Linda had said, “get our stories straight.” She had obviously been talking to a fellow KSS member, a fellow KSSer, KSSite? Faith wrenched her mind from inanities. Whether Linda was involved in Hapswell's death or not, there was no question that there was something she didn't want the police to know. Clearly, “If they came to you, they'll come to me” was not a reference to the Jehovah's Witnesses.

Back at work, Faith went over to where Linda was sketching out the new sets.

“Linda,” she said, and the woman snapped her head around, obviously startled.

“Linda, I just wanted to know what I should do next,” Faith said.

“Oh, why don't you…I mean…” She was stuttering, then stopped. “Ask Roland if anyone needs you to hear lines,” she said finally.

“Sure. Good idea,” Faith said, leaving. It was impossible not to notice that Linda Forsythe's hands were shaking like the leaves on the aspen trees that grew in a grove beside her cabin and
that her face was as white as the sand on the beach Harold Hapswell had owned until yesterday.

 

Sunday dawned, gray and hazy. They arrived at church early to get Ben settled into his Sunday school class and Amy in child care. As usual, there were small knots of people congregated outside talking, some smoking, until the first bell rang. Today the groups seemed more subdued than usual. Ursula went to join her Sewing Circle friends and Faith hurried the kids off. Tom was assisting with the service. Upon her return, she joined the stitchers.

“More spray painting,” Ursula told Faith straight out. “On the Sanpere Shores billboard.”

“Pretty sick,” Louella Prescott said. “Man isn't even in the ground yet. I wouldn't have believed it, even of those people.”

Faith's heart sank. She wouldn't have believed it, either—at least not of Linda. Whom had she met at nine o'clock, and what had they done besides getting their stories straight? The woman's cabin was conveniently close to the large sign.

The bell rang and the obedient flock moved quietly into the church. “Did they mention what it said?” Faith whispered to Ursula as they sat in a pew near the front and handed the hymnals around.

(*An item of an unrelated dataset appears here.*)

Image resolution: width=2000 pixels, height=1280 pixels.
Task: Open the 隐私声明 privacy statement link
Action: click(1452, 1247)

“Something about ‘Good riddance' and ‘Power to the people of Sanpere.' Poor Harold.”

“I didn't know you'd known him,” Faith said,
thinking what a stupid assumption that had been. Ursula knew everybody.

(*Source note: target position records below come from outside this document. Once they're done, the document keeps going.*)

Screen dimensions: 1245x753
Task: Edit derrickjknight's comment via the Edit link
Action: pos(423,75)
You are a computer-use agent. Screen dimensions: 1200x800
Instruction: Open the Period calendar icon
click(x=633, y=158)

“Hush, dear, we'll talk later,” Ursula said as the strains of “Lead Kindly Light” filled the church.

But later would have to wait until still later. As soon as she got home, Faith rushed to change and took her car down to Granville to help with the food for the Fish 'n' Fritter Fry scheduled to start at one o'clock. Life, especially Faith's life at the moment, went on.

Huge vats of fish chowder were already simmering on the burners under the tent that had been erected on Granville's fish pier. The weather had stayed iffy. Rain wasn't predicted, but the sky was overcast, although the sun was making a valiant effort to burst through the clouds.